In finding that the requirement and seizure were not authorized by s. 39, Villeneuve JCS stated (at paras. 96-99, TaxInterpretations translation):
Although the Minister can have a certain discretion as to a reasonable period based on the circumstances of a particular matter, the Minister is however required to be realistic in permitting the taxpayer to comply in order to avoid penalties … .
However, when the ARQ required that Brochu provide documents “immediately,” it infringed the spirit of the TAA as it provided absolutely no period in which the latter could comply, and furthermore imposed its ultimatum in a place serving as a taxpayer’s residence.
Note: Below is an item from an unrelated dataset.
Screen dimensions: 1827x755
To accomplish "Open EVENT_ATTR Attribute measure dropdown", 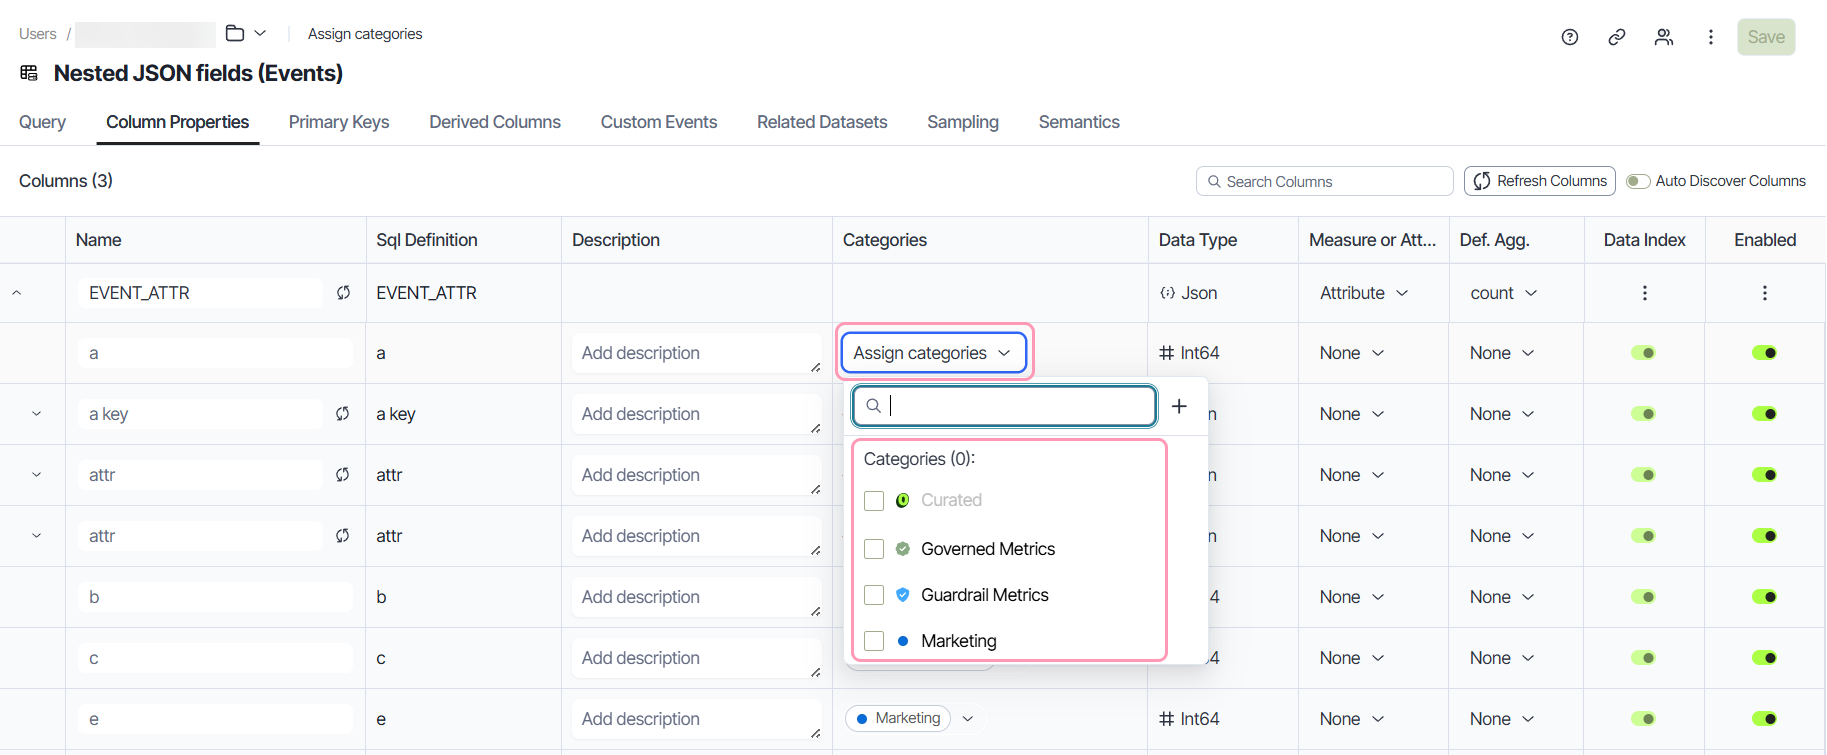I will (x=1364, y=293).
The absence of any period within which to produce by itself rendered the Requirements abusive.
Furthermore, the impressive quantity of particulars and documents demanded of Brochu rendered it impossible to respond immediately, particularly when taking into account that the Requirements extended to five companies as well as the personal affairs of Brochu over a period of almost 15 years.
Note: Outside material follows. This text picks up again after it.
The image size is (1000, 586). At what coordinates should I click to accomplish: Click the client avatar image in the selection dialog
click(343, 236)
After adverting to the Jarvis doctrine, he stated (at paras. 112-114, 120-121):
[T]he primary goal of the intervention of the evening of June 12, 2014 was not merely to conduct a tax audit, but above all to avoid a destruction of evidence. …
In such a case, an Anton Pillar order can constitute a judicial remedy … .
A judicial authorization however is required [therefor] … .
[A] requirement certainly cannot be used to disguise a seizure made without judicial authorization.
In such circumstances, section 8 of the Charter … was infringed by the ARQ… .
In the presence of only meagre evidence as to the actual psychological or other damages suffered by Brochu, he was awarded $10,000 in damages for his “trouble, annoyance and inconvenience,” but was awarded $100,000 in punitive damages “in order to make the ARQ and its auditors understand that ‘the end does not justify the means’ (para. 201).”